Ocean chemistry is changing rapidly due to the influx of carbon dioxide to the atmosphere, largely from human activities including the combustion of fossil fuels. Since the industrial revolution the oceans have experienced a 30% increase in acidity due to this. Atmospheric carbon dioxide is absorbed by the oceans, and a series of chemical reactions occur resulting in lower pH (more acidic) and fewer carbonate ions (the building blocks for calcification). This process has recently been termed 'ocean acidification'.
If current trends continue, the oceans are expected to experience up to a 150% increase in acidity by the year 2100.The rate at which these changes in water chemistry are occurring is unprecedented in Earth’s history, occurring 10 to 100 times faster than any time in the past 50 million years. This is concerning as high carbon dioxide events in Earth’s geologic past have been linked to mass extinction events. Corals (including deep sea corals), shellfish, and some planktonic species that are important food sources for fishes and marine mammals, build their skeletons and shells from calcium carbonate and are especially sensitive to changes in seawater carbonate chemistry. In short, as the acidity of the oceans increase, the ability of many calcifying organisms to build their protective structures becomes more difficult. Many organisms, including VME taxa such as deep-sea corals, may be unable to adapt quickly enough to survive these changes.
The carbonate chemistry of waters surrounding deep-sea coral areas are poorly known globally and to our knowledge has never been measured for the deep-sea coral ecosystems on the Louisville Ridge. On this voyage water samples have been collected throughout the water column at each seamount feature, in particular near the seafloor where deep-sea corals are found. There are several reasons why we are doing this: 1) modeled carbonate chemistry was found to be the most powerful predictor of deep-sea coral habitat in the models we are currently validating via video camera (DTIS) and benthic sampling. Water samples will help refine the accuracy of these models and will be applicable to other SPRFMO areas. 2) We want to determine whether there is any correlation between the health of the deep-sea coral ecosystems we see on video and the carbonate chemistry of the waters surrounding them and 3) carbonate chemistry data from sampled coral areas will aid in our studies on the live deep sea corals collected on this voyage.

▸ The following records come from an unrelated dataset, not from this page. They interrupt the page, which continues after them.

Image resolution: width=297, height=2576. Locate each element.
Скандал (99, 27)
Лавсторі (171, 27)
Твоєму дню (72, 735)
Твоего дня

Laboratory (in-aquaria) research on deep-sea corals
Very little information exists on the responses of deep-sea corals to increasing levels of carbon dioxide and other environmental changes expected to occur within this century. NIWA conducted a feasibility study in 2011-12 where live specimens of a reef-forming deep-sea scleractinian (stony) coral (Solenosmilia variabilis) were collected and successfully kept alive in aquaria for 14 months, a world first for this species. This achievement proved this species could survive in aquaria over time periods long enough to gain some insight into their tolerance of the high carbon dioxide levels they are likely to experience in the near future. S. variabilis is one of the primary reef-forming coral species in the Southern Hemisphere.
On this voyage we are collecting live scleractinian corals from several seamounts along the Louisville Ridge. We are holding two coral species (S. variabilis and Goniocorella dumosa) in a temperature controlled aquarium system on board Tangaroa. Immediately after collection, all live coral specimens are weighed, labelled, photographed, and then placed into the cold water aquarium (see below). The coral samples are left to settle and recover from the effects of being brought to the surface from the high pressure / low temperature environment they live in at 1 km depth. The aquaria system has a high flow rate (50 L/hr) and temperatures set as close to the temperature found where they were collected (~4 -5oC). Once we return to port the corals will transferred from the ship to NIWA’s ocean acidification facility where the experimental work will take place.
The laboratory experiments will measure the physiological responses of deep-sea corals to increasing levels of carbon dioxide, increasing temperature, oxygen availability, and variable food supply. We expect the tolerances of these two coral species may vary. The results of the water sampling conducted on this voyage will help determine the carbon dioxide treatments used in the manipulative laboratory experiments.